The most common way of producing biodiesel is the transesterification of vegetable oils. The methyl ester produced by transesterification of vegetable oil has a high cetane number, low viscosity and improved heating value compared to those of pure vegetable oil which results in shorter ignition delay and longer combustion duration and hence low particulate emissions. Its use results in the minimization of carbon deposits on injector nozzles. The main purpose of the present study is to test its quality by determining the parameters such as Degree API (American Petroleum Institute), Gross Calorific Value, Flash point, Specific Gravity and Fire point and comparing it to the commercial Diesel fuel.

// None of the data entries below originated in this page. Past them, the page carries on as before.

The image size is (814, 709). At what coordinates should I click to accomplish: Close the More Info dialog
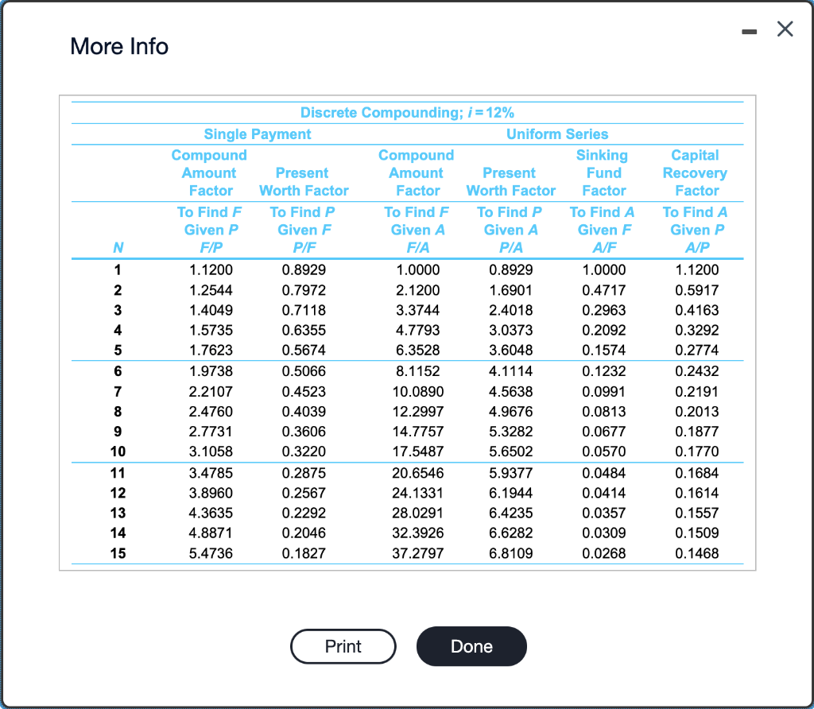[x=785, y=29]
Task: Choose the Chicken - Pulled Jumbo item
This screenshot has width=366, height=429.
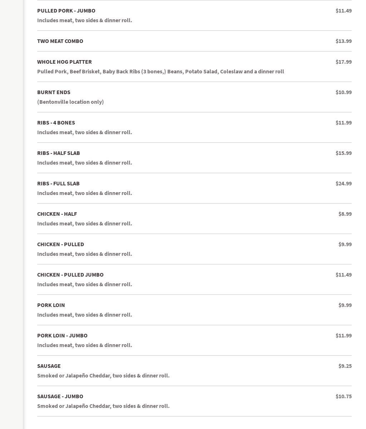Action: tap(70, 275)
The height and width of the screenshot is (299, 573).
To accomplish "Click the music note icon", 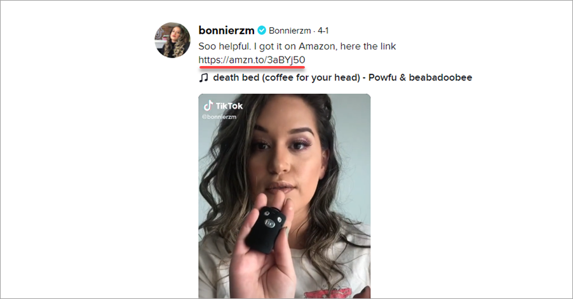I will (203, 78).
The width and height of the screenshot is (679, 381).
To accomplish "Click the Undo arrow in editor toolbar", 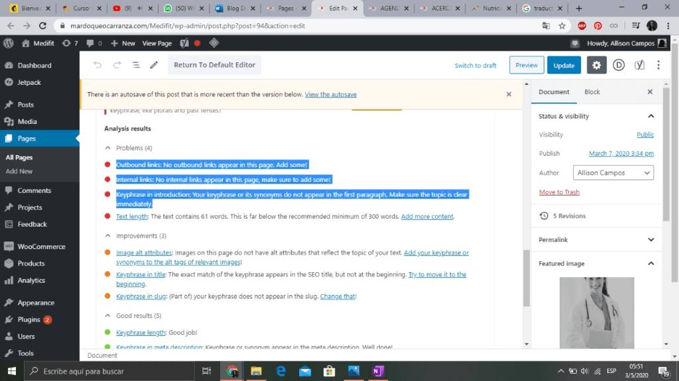I will [97, 65].
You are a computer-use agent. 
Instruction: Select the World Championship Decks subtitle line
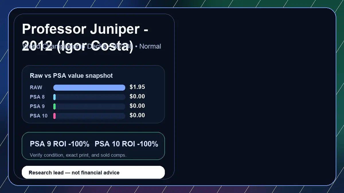[92, 46]
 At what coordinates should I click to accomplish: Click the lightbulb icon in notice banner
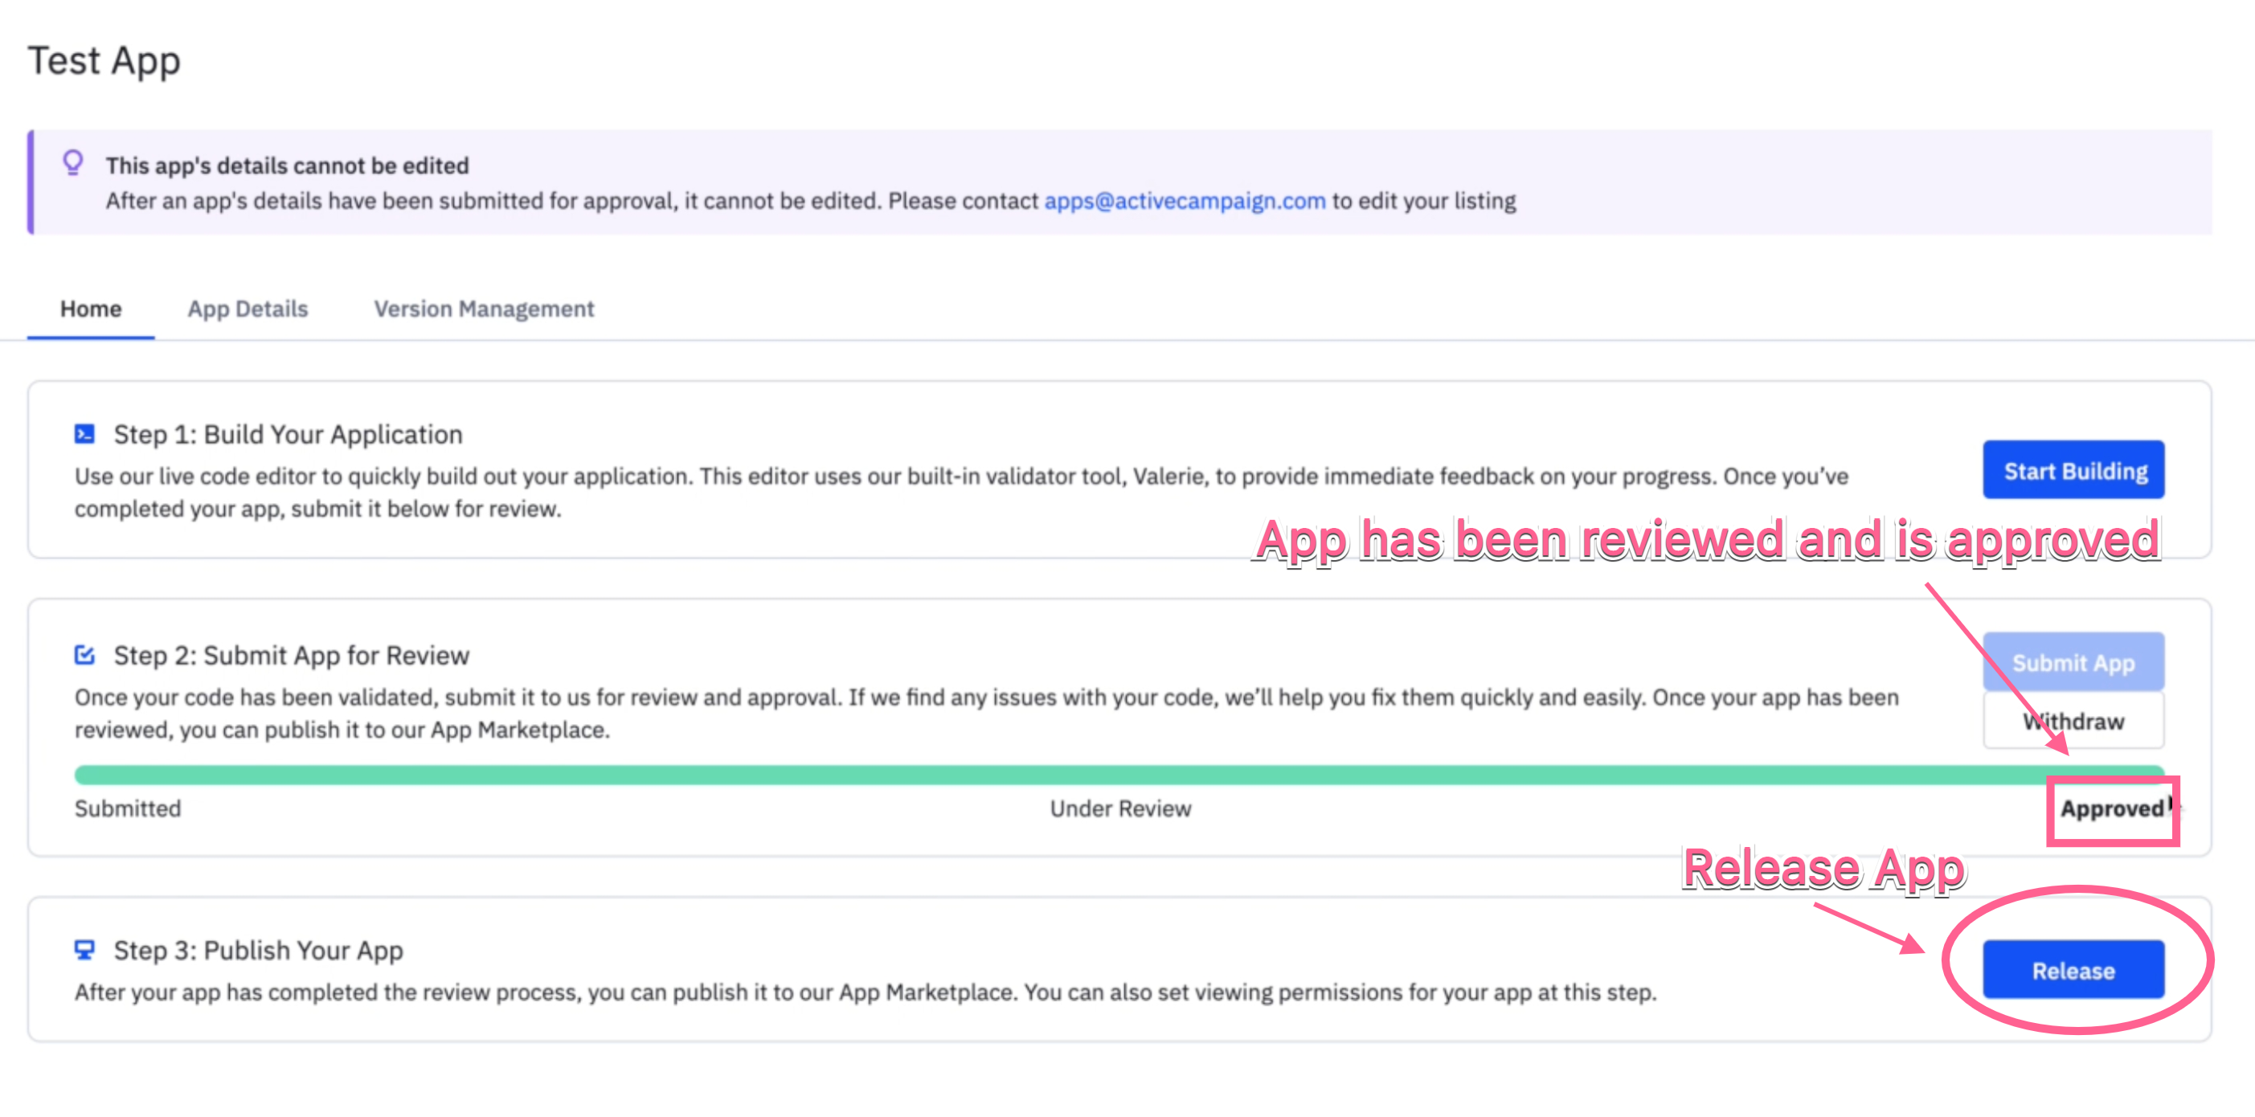[x=74, y=163]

Olutoye and Hameed, 2013, [4]have investigated the catalytic activity of an active heterogeneous Al₂O₃ modified MgZnO (MgZnAlO) catalyst for the transesterification of different vegetable oils (refined palm oil, cooking palm oil, waste palm kernel oil and coconut oil) with methanol to produce biodiesel. The catalyst was characterized by using X-ray diffraction, Fourier transform Infrared spectra, Thermo gravimetric and differential thermal analysis to ascertain its versatility. Effects of important reaction parameters such as methanol to oil molar ratio, catalyst dosage, reaction temperature and reaction time on oil conversion were examined. Within the range of studied variability, the suitable transesterification conditions (methanol/oil ratio 16:1, catalyst loading 3.32wt%, reaction time 6h, temperature 182^oC), the oil conversion of 98% could be achieved with reference to coconut oil in a single stage. The catalyst can be easily recovered and reused for five cycles without significant deactivation.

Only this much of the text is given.